Library of the World's Best Literature, Ancient and Modern — Volume 5 eBook

This eBook from the Gutenberg Project consists of approximately 593 pages of information about Library of the World's Best Literature, Ancient and Modern — Volume 5.

Library of the World's Best Literature, Ancient and Modern — Volume 5 eBook

This eBook from the Gutenberg Project consists of approximately 593 pages of information about Library of the World's Best Literature, Ancient and Modern — Volume 5.

This hasty composition is also one to be remarked as one of the thousand instances which evince the extraordinary promptitude of Mr. Burke; who, while he is equal to the greatest things, can adorn the least; can with equal facility embrace the vast and complicated speculations of politics or the ingenious topics of literary investigation.

The character of Samuel Johnson has, I trust, been so developed in the course of this work that they who have honored it with a perusal may be considered as well acquainted with him.  As, however, it may be expected that I should collect into one view the capital and distinguishing features of this extraordinary man, I shall endeavor to acquit myself of that part of my biographical undertaking, however difficult it may be to do that which many of my readers will do better for themselves.

His figure was large and well formed, and his countenance of the cast of an ancient statue; yet his appearance was rendered strange and somewhat uncouth by convulsive cramps, by the scars of that distemper which it was once imagined the royal touch could cure, and by a slovenly mode of dress.  He had the use only of one eye; yet so much does mind govern and even supply the deficiency of organs, that his visual perceptions, as far as they extended, were uncommonly quick and accurate.  So morbid was his temperament that he never knew the natural joy of a free and vigorous use of his limbs; when he walked, it was like the struggling gait of one in fetters; when he rode, he had no command or direction of his horse, but was carried as if in a balloon.  That with his constitution and habits of life he should have lived seventy-five years, is a proof that an inherent vivida vis is a powerful preservative of the human frame.

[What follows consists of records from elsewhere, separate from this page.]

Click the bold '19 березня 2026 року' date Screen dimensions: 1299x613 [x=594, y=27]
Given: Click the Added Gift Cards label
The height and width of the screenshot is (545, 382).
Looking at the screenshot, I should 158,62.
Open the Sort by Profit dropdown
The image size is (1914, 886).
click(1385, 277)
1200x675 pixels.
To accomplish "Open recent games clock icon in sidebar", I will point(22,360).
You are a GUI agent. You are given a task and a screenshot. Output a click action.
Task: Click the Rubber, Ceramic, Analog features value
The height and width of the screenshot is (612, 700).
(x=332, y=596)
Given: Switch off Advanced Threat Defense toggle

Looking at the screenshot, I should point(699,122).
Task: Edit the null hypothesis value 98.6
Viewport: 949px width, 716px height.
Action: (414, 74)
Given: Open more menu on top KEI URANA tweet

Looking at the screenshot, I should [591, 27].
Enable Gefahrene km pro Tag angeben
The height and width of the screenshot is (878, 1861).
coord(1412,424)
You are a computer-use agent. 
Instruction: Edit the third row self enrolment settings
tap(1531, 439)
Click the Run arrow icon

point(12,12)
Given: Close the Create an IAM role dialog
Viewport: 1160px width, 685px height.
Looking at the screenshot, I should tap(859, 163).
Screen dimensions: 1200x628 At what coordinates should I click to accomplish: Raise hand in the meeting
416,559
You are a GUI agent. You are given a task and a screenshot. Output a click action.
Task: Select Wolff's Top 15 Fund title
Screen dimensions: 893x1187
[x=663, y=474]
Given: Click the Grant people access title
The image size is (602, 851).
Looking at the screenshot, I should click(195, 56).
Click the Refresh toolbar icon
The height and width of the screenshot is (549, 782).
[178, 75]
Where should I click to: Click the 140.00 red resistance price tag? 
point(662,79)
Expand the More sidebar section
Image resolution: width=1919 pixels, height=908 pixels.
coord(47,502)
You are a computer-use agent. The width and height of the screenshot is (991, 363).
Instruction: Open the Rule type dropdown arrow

Man is in general made up of contradictory qualities:  and these will ever show themselves in strange succession where a consistency in appearance at least, if not in reality, has not been attained by long habits of philosophical discipline.  In proportion to the native vigor of the mind, the contradictory qualities will be the more prominent, and more difficult to be adjusted; and therefore we are not to wonder that Johnson exhibited an eminent example of this remark which I have made upon human nature.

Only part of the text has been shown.